§ **Task directions**
Rewrite the records below as a JSON list of strings, one string per line, leaving out blank lines.

§ **Exercise inputs**

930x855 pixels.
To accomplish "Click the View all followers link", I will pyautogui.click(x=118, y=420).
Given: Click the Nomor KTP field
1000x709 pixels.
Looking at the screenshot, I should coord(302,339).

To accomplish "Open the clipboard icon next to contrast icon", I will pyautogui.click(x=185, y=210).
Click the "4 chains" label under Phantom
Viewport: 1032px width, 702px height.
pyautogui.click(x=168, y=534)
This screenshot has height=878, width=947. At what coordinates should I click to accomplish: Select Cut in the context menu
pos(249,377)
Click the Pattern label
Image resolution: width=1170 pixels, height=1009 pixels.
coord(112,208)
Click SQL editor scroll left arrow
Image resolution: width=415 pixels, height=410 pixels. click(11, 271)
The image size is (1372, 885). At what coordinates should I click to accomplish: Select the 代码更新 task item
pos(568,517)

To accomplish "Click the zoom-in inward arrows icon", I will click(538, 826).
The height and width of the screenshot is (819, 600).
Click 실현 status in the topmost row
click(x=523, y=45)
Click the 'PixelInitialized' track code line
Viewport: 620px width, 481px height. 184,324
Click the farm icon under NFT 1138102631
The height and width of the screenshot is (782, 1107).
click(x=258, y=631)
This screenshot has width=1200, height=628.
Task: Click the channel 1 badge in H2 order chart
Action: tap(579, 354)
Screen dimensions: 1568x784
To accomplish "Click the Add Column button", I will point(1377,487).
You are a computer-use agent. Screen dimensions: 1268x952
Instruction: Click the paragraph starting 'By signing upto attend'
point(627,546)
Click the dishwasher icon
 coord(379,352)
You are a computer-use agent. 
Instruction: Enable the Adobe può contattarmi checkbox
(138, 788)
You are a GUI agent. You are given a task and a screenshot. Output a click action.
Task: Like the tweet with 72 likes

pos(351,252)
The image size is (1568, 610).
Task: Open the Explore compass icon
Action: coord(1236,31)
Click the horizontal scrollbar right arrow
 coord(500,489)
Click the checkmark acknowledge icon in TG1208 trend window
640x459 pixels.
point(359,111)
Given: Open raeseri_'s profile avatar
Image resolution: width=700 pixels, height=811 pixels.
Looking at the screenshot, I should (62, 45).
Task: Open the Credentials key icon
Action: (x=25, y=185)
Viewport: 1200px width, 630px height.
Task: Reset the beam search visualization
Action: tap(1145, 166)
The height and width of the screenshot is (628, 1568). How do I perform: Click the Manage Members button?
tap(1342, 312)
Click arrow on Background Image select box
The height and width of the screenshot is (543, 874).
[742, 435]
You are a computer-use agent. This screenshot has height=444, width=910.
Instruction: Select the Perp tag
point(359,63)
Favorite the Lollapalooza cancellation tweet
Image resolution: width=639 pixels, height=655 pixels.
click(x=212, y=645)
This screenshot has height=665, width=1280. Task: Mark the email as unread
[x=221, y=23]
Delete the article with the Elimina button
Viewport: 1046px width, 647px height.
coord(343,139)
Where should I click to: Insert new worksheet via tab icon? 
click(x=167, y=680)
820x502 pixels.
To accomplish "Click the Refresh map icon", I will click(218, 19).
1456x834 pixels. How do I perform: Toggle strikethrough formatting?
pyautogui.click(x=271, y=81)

§ **Task output**
[
  "930x855 pixels.",
  "To accomplish \"Click the View all followers link\", I will pyautogui.click(x=118, y=420).",
  "Given: Click the Nomor KTP field",
  "1000x709 pixels.",
  "Looking at the screenshot, I should coord(302,339).",
  "To accomplish \"Open the clipboard icon next to contrast icon\", I will pyautogui.click(x=185, y=210).",
  "Click the \"4 chains\" label under Phantom",
  "Viewport: 1032px width, 702px height.",
  "pyautogui.click(x=168, y=534)",
  "This screenshot has height=878, width=947. At what coordinates should I click to accomplish: Select Cut in the context menu",
  "pos(249,377)",
  "Click the Pattern label",
  "Image resolution: width=1170 pixels, height=1009 pixels.",
  "coord(112,208)",
  "Click SQL editor scroll left arrow",
  "Image resolution: width=415 pixels, height=410 pixels. click(11, 271)",
  "The image size is (1372, 885). At what coordinates should I click to accomplish: Select the 代码更新 task item",
  "pos(568,517)",
  "To accomplish \"Click the zoom-in inward arrows icon\", I will click(538, 826).",
  "The height and width of the screenshot is (819, 600).",
  "Click 실현 status in the topmost row",
  "click(x=523, y=45)",
  "Click the 'PixelInitialized' track code line",
  "Viewport: 620px width, 481px height. 184,324",
  "Click the farm icon under NFT 1138102631",
  "The height and width of the screenshot is (782, 1107).",
  "click(x=258, y=631)",
  "This screenshot has width=1200, height=628.",
  "Task: Click the channel 1 badge in H2 order chart",
  "Action: tap(579, 354)",
  "Screen dimensions: 1568x784",
  "To accomplish \"Click the Add Column button\", I will point(1377,487).",
  "You are a computer-use agent. Screen dimensions: 1268x952",
  "Instruction: Click the paragraph starting 'By signing upto attend'",
  "point(627,546)",
  "Click the dishwasher icon",
  " coord(379,352)",
  "You are a computer-use agent. ",
  "Instruction: Enable the Adobe può contattarmi checkbox",
  "(138, 788)",
  "You are a GUI agent. You are given a task and a screenshot. Output a click action.",
  "Task: Like the tweet with 72 likes",
  "pos(351,252)",
  "The image size is (1568, 610).",
  "Task: Open the Explore compass icon",
  "Action: coord(1236,31)",
  "Click the horizontal scrollbar right arrow",
  " coord(500,489)",
  "Click the checkmark acknowledge icon in TG1208 trend window",
  "640x459 pixels.",
  "point(359,111)",
  "Given: Open raeseri_'s profile avatar",
  "Image resolution: width=700 pixels, height=811 pixels.",
  "Looking at the screenshot, I should (62, 45).",
  "Task: Open the Credentials key icon",
  "Action: (x=25, y=185)",
  "Viewport: 1200px width, 630px height.",
  "Task: Reset the beam search visualization",
  "Action: tap(1145, 166)",
  "The height and width of the screenshot is (628, 1568). How do I perform: Click the Manage Members button?",
  "tap(1342, 312)",
  "Click arrow on Background Image select box",
  "The height and width of the screenshot is (543, 874).",
  "[742, 435]",
  "You are a computer-use agent. This screenshot has height=444, width=910.",
  "Instruction: Select the Perp tag",
  "point(359,63)",
  "Favorite the Lollapalooza cancellation tweet",
  "Image resolution: width=639 pixels, height=655 pixels.",
  "click(x=212, y=645)",
  "This screenshot has height=665, width=1280. Task: Mark the email as unread",
  "[x=221, y=23]",
  "Delete the article with the Elimina button",
  "Viewport: 1046px width, 647px height.",
  "coord(343,139)",
  "Where should I click to: Insert new worksheet via tab icon? ",
  "click(x=167, y=680)",
  "820x502 pixels.",
  "To accomplish \"Click the Refresh map icon\", I will click(218, 19).",
  "1456x834 pixels. How do I perform: Toggle strikethrough formatting?",
  "pyautogui.click(x=271, y=81)"
]